» **課題 1**
吸血鬼の解説にある一文「修道女や神父にとってはまさに忌むべき敵であり、神の加護を受けた騎士達で構成された聖騎士団とはその創設以来、互いに不倶戴天の怨敵である。」を英語に訳せ。
» **課題 2**
吸血鬼の解説を二文で要約せよ。
» **課題 3**
吸血鬼の解説を、最後の文の後から書き継げ。

» **ページ抜粋**

##############################

ヴァンパイア


吸血鬼。人間の血液をエネルギー源として摂取する、不死なる者達の総称。
血を吸う相手が清らかな処女か童貞であれば、その相手は同じ吸血鬼として
眷属に加わり、そうでなければ息絶えた後に意思を持たないゾンビのような
傀儡として蘇るのだと言う。
修道女や神父にとってはまさに忌むべき敵であり、神の加護を受けた騎士達で
構成された聖騎士団とはその創設以来、互いに不倶戴天の怨敵である。

その多くは吸血鬼により血を吸われて、望むと望まざるとに関わらず吸血鬼の
眷属となった元人間(もしくは、人に近しい亜人種)達だが、稀に魔術を
究めた末に人間としての生を捨て吸血鬼となった者や、人々の知る遠く以前の
歴史より既にそうであった純粋な種としての吸血鬼も存在しており、
そうした者達は他の吸血種やアンデッドを遥かに凌ぐ恐るべき力を持つため、
畏怖を込めて『不死の王(ノーライフ・キング)』とも呼ばれている。

他のアンデッド同様に穢れた魂を持つため神聖な力に弱く、十字架や太陽の光を
弱点とするほか、ニンニクや銀を忌み嫌い、また何らかの護衛がなければ流れる水を
踏破できないとされる。
しかしながら、あくまでこれは「他のアンデッドと同程度」の吸血鬼に限った話である。

##############################

[コレクションから取り出したエントリ]
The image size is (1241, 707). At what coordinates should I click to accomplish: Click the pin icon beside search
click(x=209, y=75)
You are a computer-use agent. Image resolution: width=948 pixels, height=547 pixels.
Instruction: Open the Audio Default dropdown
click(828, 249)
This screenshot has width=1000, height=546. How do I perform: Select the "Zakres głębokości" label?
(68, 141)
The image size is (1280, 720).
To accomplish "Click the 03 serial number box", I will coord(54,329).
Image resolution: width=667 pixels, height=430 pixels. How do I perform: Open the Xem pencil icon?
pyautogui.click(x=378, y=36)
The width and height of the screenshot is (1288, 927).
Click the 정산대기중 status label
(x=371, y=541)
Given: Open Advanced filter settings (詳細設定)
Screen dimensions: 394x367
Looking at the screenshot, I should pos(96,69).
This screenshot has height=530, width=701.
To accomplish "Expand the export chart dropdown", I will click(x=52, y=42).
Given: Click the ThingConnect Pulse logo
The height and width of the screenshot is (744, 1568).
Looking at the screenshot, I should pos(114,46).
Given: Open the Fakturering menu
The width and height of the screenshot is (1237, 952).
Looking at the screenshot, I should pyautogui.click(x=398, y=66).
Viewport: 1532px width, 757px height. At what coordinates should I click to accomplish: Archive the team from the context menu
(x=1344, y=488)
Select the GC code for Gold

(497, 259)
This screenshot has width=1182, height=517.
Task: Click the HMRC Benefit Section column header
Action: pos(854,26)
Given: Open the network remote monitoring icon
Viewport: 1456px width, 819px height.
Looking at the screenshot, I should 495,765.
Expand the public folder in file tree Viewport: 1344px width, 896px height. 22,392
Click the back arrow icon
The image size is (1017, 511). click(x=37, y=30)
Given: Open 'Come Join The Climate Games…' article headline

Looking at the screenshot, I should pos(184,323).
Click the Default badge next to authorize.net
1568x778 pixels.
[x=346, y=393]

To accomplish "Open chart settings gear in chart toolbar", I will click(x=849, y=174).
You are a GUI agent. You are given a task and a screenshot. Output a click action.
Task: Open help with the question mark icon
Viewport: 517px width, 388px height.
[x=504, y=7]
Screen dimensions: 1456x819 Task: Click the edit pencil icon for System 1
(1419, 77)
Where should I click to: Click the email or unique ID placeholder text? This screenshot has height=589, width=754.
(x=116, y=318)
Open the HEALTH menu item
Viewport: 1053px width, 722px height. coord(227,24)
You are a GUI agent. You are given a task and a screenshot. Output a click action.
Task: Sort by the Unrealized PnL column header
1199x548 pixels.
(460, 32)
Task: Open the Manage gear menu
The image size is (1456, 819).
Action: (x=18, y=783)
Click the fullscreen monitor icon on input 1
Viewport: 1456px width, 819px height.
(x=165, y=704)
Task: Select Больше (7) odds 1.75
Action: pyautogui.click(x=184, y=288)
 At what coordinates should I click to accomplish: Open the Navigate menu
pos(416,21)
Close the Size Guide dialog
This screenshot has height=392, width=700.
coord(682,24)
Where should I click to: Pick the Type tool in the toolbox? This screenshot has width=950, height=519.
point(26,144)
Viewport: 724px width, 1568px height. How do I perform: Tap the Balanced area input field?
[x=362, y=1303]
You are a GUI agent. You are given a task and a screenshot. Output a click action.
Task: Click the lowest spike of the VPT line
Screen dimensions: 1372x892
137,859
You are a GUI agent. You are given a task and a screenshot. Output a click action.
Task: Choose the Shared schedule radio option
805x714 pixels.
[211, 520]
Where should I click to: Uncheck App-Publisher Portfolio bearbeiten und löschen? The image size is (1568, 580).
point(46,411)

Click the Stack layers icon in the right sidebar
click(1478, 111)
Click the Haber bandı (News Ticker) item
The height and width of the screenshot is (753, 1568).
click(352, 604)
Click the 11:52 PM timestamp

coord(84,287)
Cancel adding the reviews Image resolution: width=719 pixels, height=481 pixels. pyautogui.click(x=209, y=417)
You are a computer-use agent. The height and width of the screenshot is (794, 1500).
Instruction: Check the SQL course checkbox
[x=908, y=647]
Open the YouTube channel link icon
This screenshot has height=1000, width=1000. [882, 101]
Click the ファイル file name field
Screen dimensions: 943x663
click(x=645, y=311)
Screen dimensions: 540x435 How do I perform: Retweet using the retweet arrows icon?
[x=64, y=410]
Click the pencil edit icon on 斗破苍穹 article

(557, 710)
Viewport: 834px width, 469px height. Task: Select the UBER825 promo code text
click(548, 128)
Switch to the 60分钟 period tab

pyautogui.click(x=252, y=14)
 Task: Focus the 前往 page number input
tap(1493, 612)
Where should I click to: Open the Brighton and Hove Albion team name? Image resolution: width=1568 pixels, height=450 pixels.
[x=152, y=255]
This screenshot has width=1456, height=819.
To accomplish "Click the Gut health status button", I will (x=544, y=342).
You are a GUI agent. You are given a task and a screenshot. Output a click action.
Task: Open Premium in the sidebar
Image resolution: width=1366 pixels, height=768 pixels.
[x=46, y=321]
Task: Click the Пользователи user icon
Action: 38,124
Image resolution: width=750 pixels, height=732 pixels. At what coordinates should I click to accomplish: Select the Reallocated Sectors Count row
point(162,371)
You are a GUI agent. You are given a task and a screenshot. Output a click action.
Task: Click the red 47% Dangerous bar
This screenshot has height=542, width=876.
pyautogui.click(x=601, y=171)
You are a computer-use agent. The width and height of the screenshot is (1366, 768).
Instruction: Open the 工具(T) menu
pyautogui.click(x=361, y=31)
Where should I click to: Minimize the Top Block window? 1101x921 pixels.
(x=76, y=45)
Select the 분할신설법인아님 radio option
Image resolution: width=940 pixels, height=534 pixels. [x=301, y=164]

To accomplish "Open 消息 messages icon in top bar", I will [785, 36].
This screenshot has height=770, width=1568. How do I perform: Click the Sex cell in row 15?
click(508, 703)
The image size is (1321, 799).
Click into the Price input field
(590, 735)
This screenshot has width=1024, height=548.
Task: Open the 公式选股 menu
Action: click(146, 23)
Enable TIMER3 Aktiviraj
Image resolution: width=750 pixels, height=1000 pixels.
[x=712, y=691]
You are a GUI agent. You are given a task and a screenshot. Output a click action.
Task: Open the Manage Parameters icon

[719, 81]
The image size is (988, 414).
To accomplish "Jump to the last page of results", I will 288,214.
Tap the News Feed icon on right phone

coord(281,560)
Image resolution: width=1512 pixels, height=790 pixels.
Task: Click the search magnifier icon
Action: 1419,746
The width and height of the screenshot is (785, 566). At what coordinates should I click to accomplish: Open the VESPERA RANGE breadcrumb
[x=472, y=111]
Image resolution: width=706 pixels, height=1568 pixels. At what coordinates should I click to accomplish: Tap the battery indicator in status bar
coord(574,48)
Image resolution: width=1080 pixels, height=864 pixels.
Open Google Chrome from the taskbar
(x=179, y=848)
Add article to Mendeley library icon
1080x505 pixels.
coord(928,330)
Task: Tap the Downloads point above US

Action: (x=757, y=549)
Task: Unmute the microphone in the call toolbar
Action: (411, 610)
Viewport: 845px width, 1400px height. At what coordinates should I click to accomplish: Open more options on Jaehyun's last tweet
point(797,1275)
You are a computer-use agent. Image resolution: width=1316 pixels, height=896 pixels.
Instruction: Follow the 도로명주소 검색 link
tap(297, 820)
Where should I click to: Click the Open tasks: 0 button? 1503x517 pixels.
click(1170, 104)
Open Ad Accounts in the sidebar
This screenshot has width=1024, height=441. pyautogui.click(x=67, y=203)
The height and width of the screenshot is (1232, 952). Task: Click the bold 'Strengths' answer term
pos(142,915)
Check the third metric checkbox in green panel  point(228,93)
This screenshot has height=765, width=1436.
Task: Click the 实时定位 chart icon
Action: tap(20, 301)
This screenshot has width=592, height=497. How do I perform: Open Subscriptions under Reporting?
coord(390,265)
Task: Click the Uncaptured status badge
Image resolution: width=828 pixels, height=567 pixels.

##############################

» **解答 1**
To nuns and priests they are truly abhorrent enemies, and they and the Holy Knights, an order made up of knights blessed with divine protection, have been sworn mortal enemies of each other ever since the order's founding.

» **解答 2**
吸血鬼は人間の血液をエネルギー源として摂取する不死なる者達の総称で、多くは血を吸われて眷属となった元人間だが、魔術を究めて吸血鬼となった者や太古から純粋な種であった者は『不死の王(ノーライフ・キング)』と呼ばれるほど恐るべき力を持つ。神聖な力に弱く、十字架や太陽の光を弱点とし、ニンニクや銀を忌み嫌い、護衛なしには流れる水を渡れないとされるが、それは他のアンデッドと同程度の吸血鬼に限った話である。

» **解答 3**
これらの弱点を克服した強力な吸血鬼の存在は、決して少なくはないであろう。
もし貴方が吸血鬼に狙われているのならば、ニンニクの首飾りを掛けて教会に立て篭もるより、
まずは彼らを狩る「ヴァンパイア・ハンター」と呼ばれる者達を頼る事だ。

吸血鬼狩りを生業とするのは教会から命じられた神父や聖騎士の他、自らも吸血鬼と
人間の混血である「ダンピール」や、生まれながらに吸血鬼と戦う事を宿命付けられた
「クルースニク」と呼ばれる者達がいる。


+ ...
「ヴァンパイア(Vampire)」の語源については諸説あり定かではないが、有力なものとしては
リトアニア語の「wenpi(飲む)」に接頭辞「av」が付いた「wenpiav」であろうという説、
ギリシャ語の「vam(血)」と「prien(餓えている)」の合成語であるという説などがある。

文学的創作物として「ヴァンパイア」の語が初めて登場したのは、詩人バイロン卿の詩集を
原作として、ジョン・ポリドーリが1819年に刊行した『The Vampyre』である。
(「vampire」という名を冠した著作物自体は1732年に世へ出ているが、それは検察による
 事件報告の比喩表現としてだった)
が、吸血鬼の名声(悪名)を世界に轟かせ、日本においても狼男やフランケンシュタインと並び、
最も有名な怪物に仕立てた功労者は1897年に『吸血鬼ドラキュラ(原題:Dracula)』を記した
ブラム・ストーカーであろう。
それまでも民間伝承として吸血鬼の何たるかは口伝されていたものの、今に知られている彼らの
異能や弱点をはじめとする特性の多くが、この小説により決定付けられたと言っていい。

ただし、あまりに有名すぎるための弊害もあり、かつての日本では「吸血鬼といえばドラキュラ」
という誤認識が一般的であった。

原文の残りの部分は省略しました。